No he has there's a pic on this post that shows the skull....there is some horn to it....

----------


## Scouser

Back on track....first coat of Danish oil...... @EeeBees

----------


## EeeBees

YAY!!!!!  nice piece of timber that... :Have A Nice Day:

----------


## Rushy

> Back on track....first coat of Danish oil...... @EeeBees


Is it wrong of me to say that looks like a third form students first go at carving a horses head Scouser?

----------


## Scouser

> Is it wrong of me to say that looks like a third form students first go at carving a horses head Scouser?


Bang on Rushy, I wanted the 'rustic look'.......to cover all my non artistic 'skills'......sorted :Thumbsup:

----------


## veitnamcam

> Is it wrong of me to say that looks like a third form students first go at carving a horses head Scouser?


I nearly shit myself laughing when I read this post, then I read it again and almost did it again  :Thumbsup:

----------


## veitnamcam

Fuck rushy bro if you like it thats all that matters :Thumbsup: 

I wanna see that head on  it on the wall!

----------


## EeeBees

Ditto, @veitnamcam  :Grin:

----------


## Scouser

Taraaaaaa.....its done, finally, after 3 coats of Danish oil, its a bit camouflaged in a Lockwood home, but i love it.......big thanks once again to VC for the wood.....



so if this 'pommy barstewart' can be so bold, an 8-point Red mounted on a piece of Matai, using No 8 wire.......a true 'Kiwi Classic'...... :Thumbsup:

----------


## Dundee

Good job Scouser

----------


## sako75

Liking it Scouser  :Cool:

----------


## Rushy

Yeh good on you Scouser.  About time.  Have you reported in to Eeebees?

----------


## Scouser

Can't believe she hasn't posted yet, she been buggin me for 'months'......haharrrrrr @EeeBees  :Wtfsmilie:

----------


## EeeBees

it has been like waiting for your overdue pet elephant to calf, but there it is...looks fanblimingtastic, @Scouser...wuuuhuuuu, you really must be a knew zeelunda!!!!

----------


## Scouser

> it has been like waiting for your overdue pet elephant to calf, but there it is...looks fanblimingtastic, @Scouser...wuuuhuuuu, you really must be a knew zeelunda!!!!
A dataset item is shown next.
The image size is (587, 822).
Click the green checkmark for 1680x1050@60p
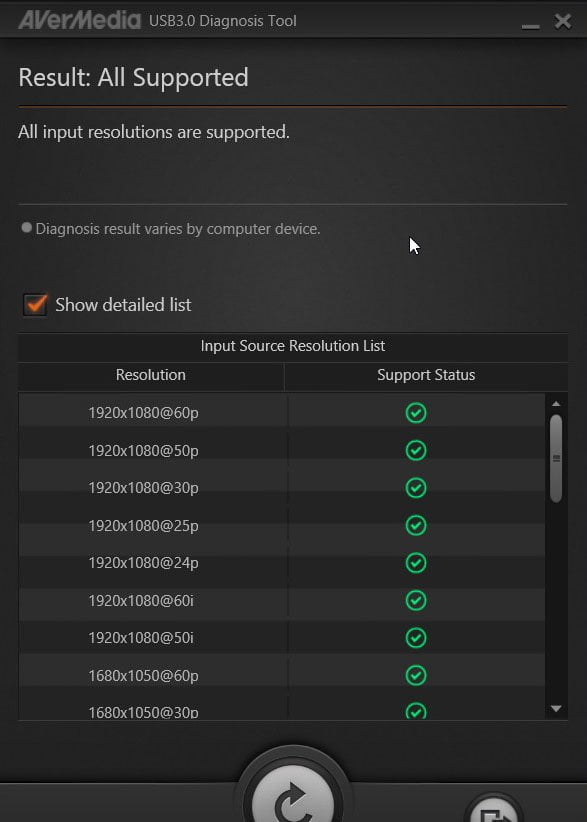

That is honestly the biggest compliment I have had on the forum.......brought a tear to my eye.....Thanks darlin. .... :Cool:

----------


## sako75

I was going to say Christmas will be here before Scouser got the skull mounted. Glad I didn't put money on it

----------


## Scouser

> I was going to say Christmas will be here before Scouser got the skull mounted. Glad I didn't put money on it


I was starting to feel the pressure so had to pull finger....... :ORLY:

----------


## vytieubao

its a bit camouflaged in a Lockwood home

----------


## Rushy

Welcome Vytieubao.

----------


## Scouser

> its a bit camouflaged in a Lockwood home


Yeah mate, but when you walk into it, you 'feel' it's presence...... :Thumbsup:

----------